> [What the task requires]:
A verbatim copy is needed of the lines below from the one containing "Given: Expand the Amplitude menu" up to and including the one containing "Task: Increase decimal places", excluding pictures.

[Saved entries]
——————

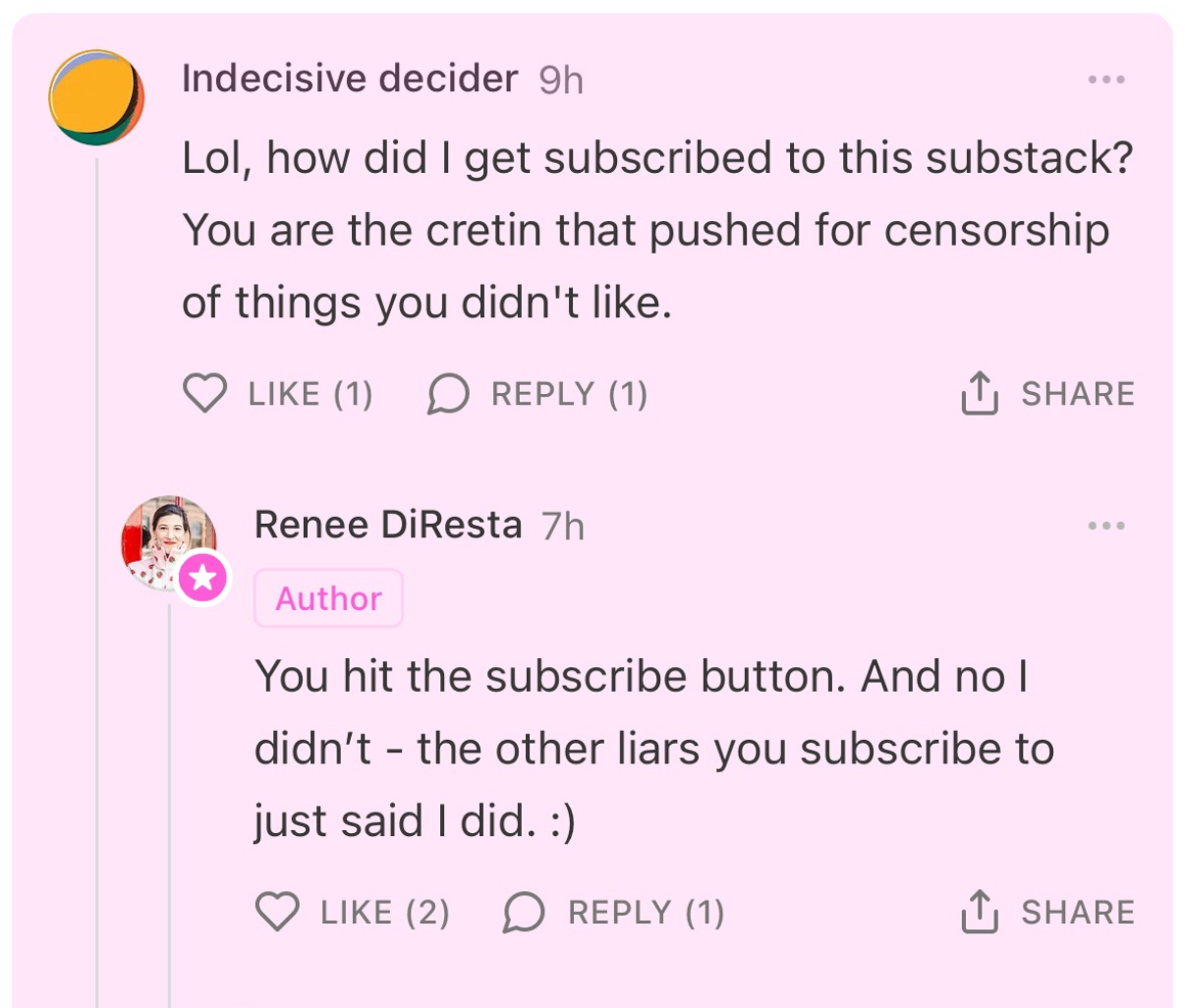The image size is (1185, 1008).
Task: Click the pink star badge on avatar
Action: pos(203,578)
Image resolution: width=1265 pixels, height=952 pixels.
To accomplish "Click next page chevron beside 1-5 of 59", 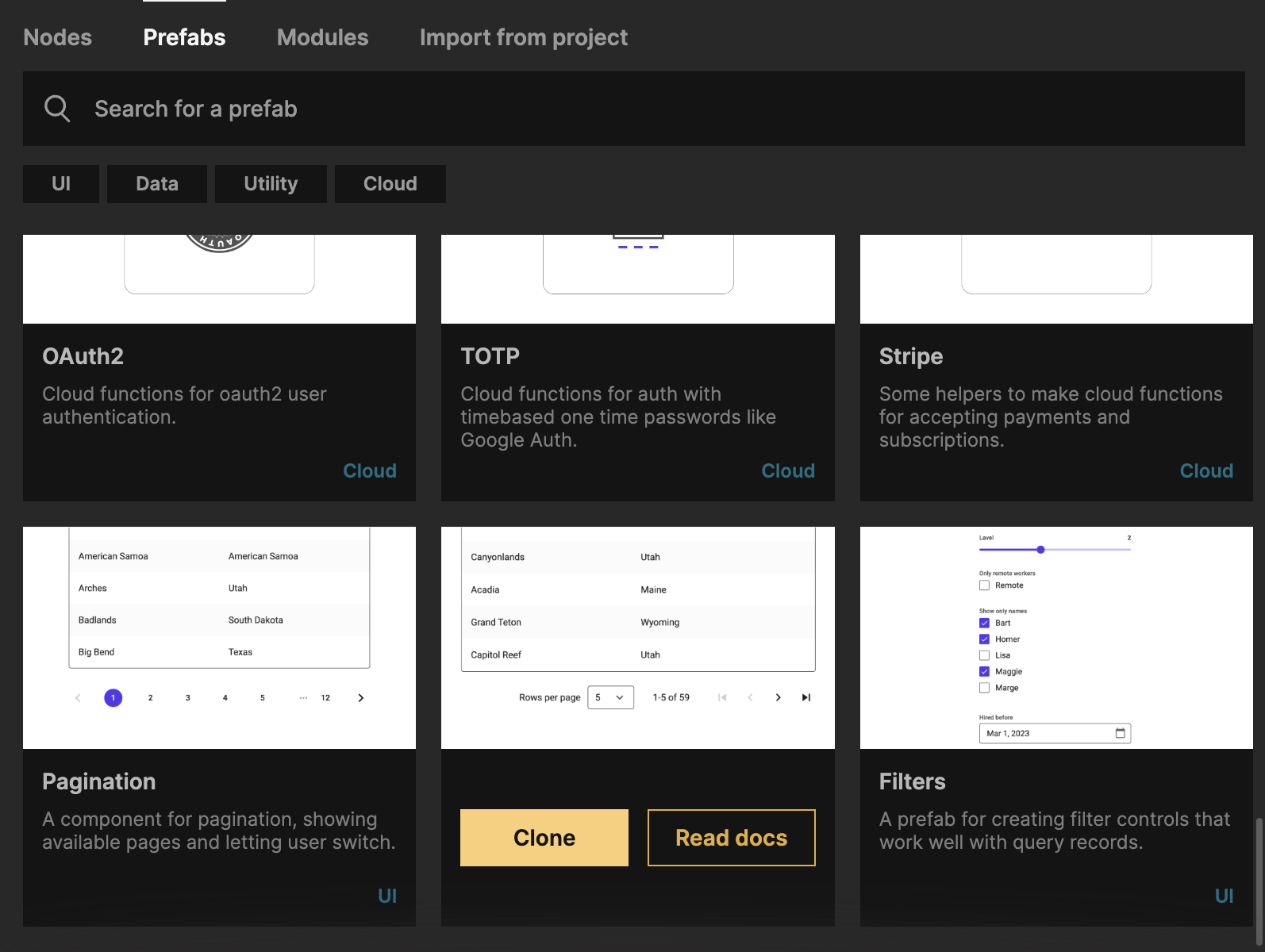I will (778, 697).
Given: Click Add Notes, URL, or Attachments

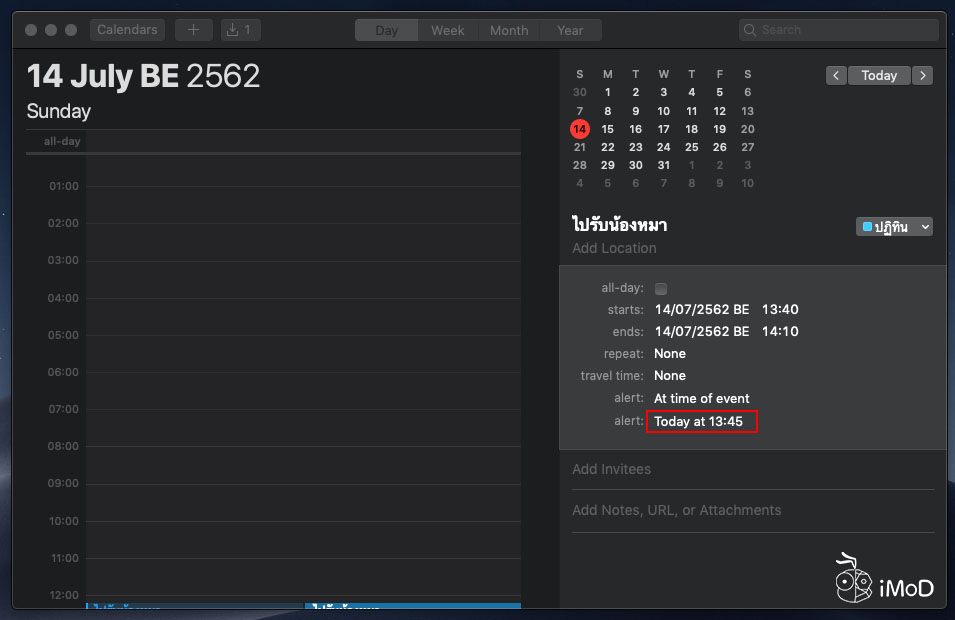Looking at the screenshot, I should pos(676,510).
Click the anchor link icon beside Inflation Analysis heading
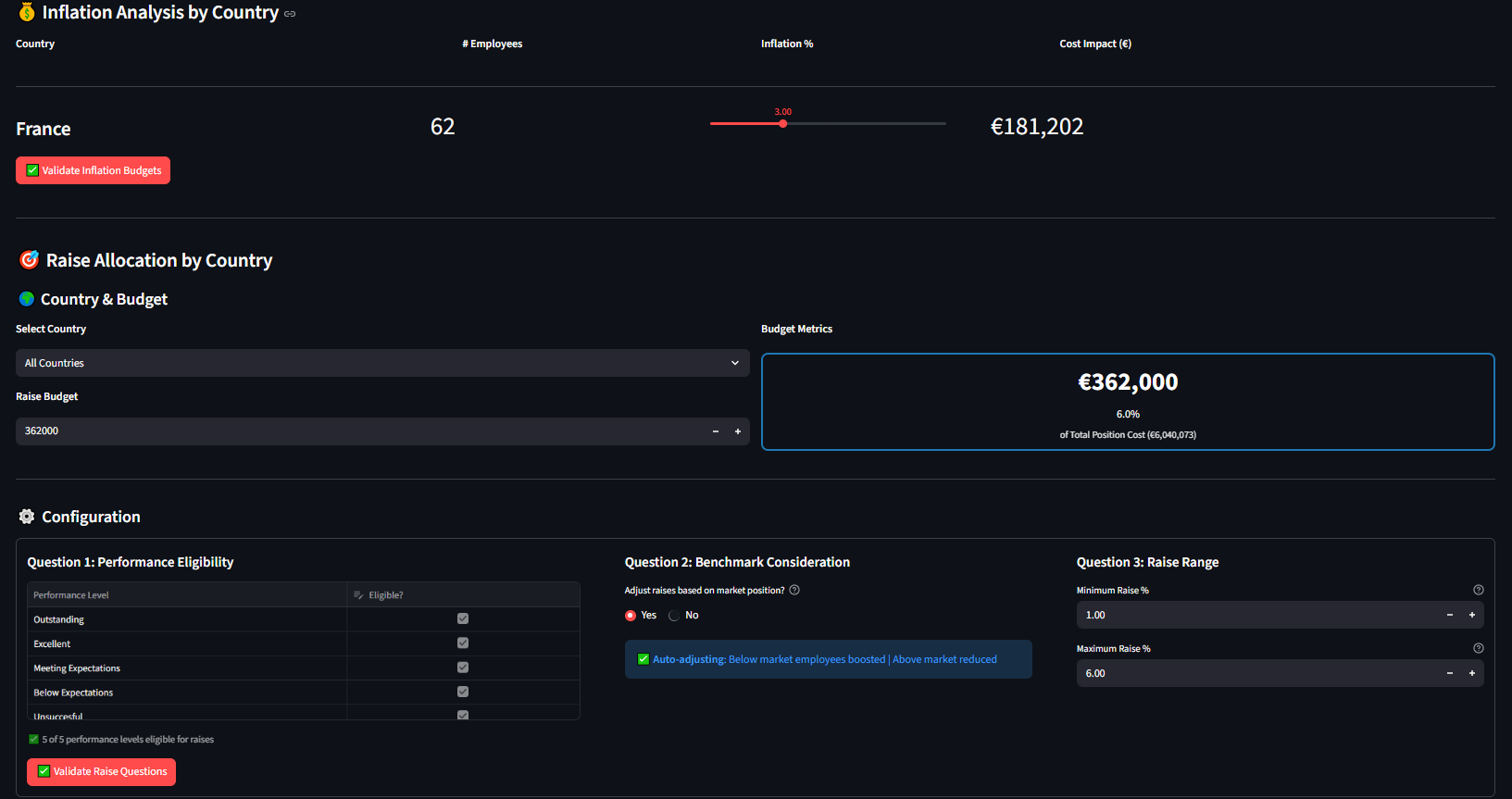 point(290,14)
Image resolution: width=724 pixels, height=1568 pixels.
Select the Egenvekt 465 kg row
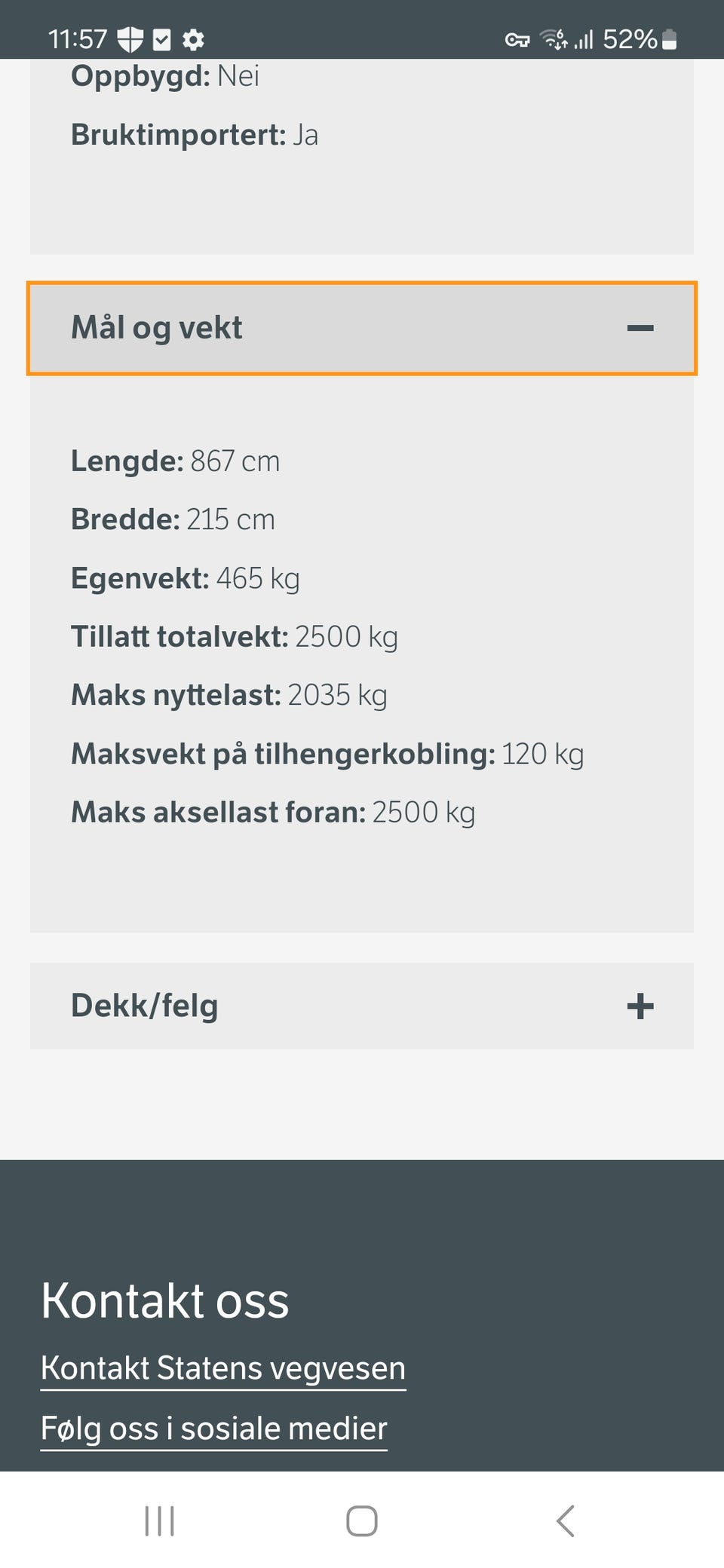[x=186, y=579]
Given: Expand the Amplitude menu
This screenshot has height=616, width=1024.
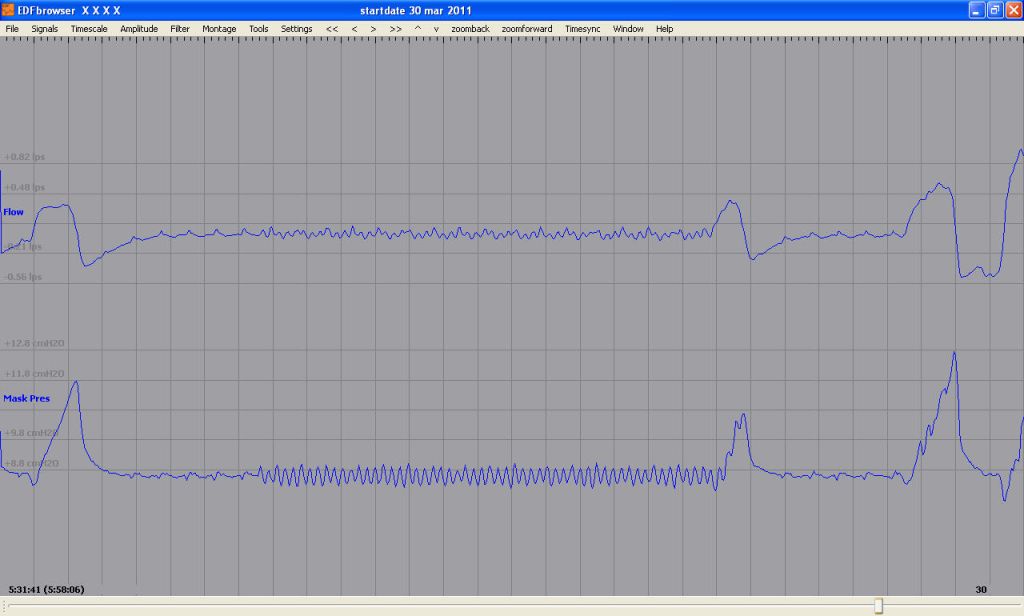Looking at the screenshot, I should tap(139, 29).
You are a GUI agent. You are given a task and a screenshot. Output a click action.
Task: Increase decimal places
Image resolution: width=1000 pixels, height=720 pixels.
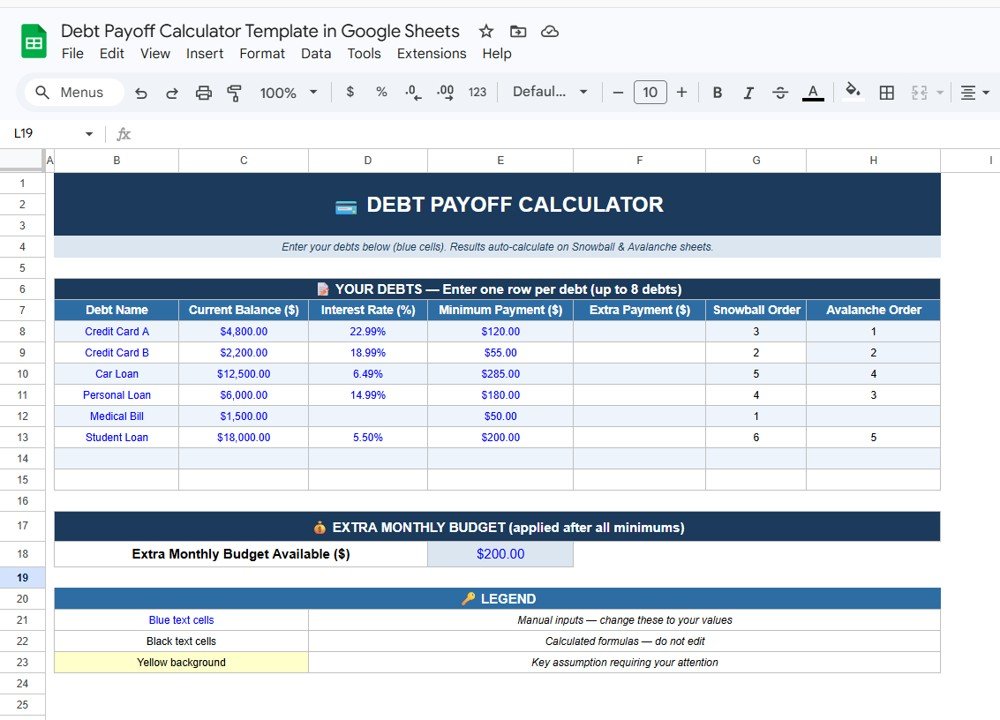pyautogui.click(x=445, y=92)
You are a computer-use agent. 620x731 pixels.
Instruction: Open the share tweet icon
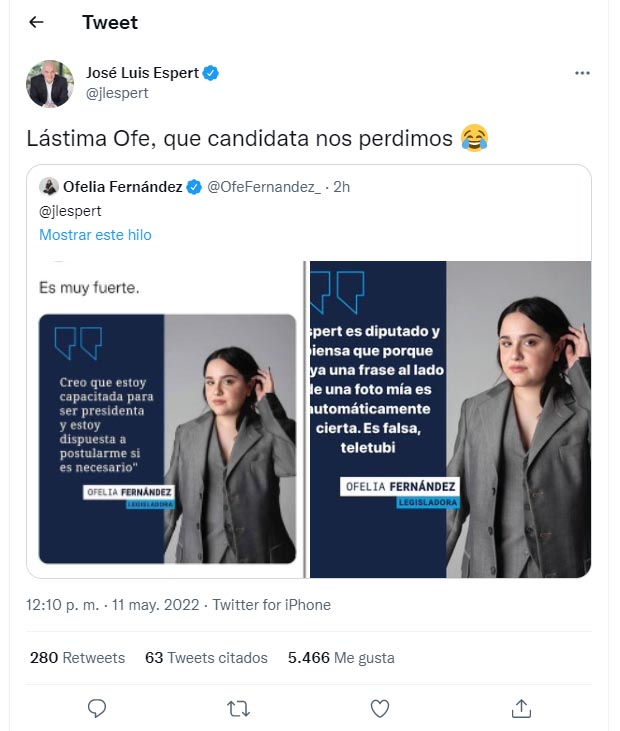(521, 709)

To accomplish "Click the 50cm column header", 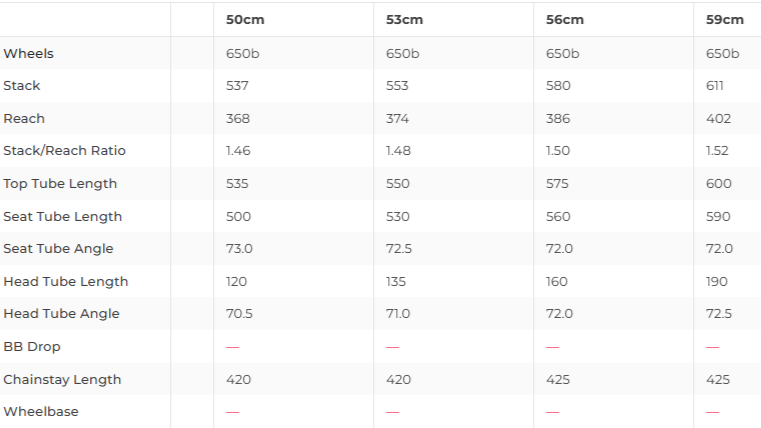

——————

> [Answer for the task]:
Given: Expand the Amplitude menu
This screenshot has height=616, width=1024.
Looking at the screenshot, I should tap(139, 29).
You are a GUI agent. You are given a task and a screenshot. Output a click action.
Task: Increase decimal places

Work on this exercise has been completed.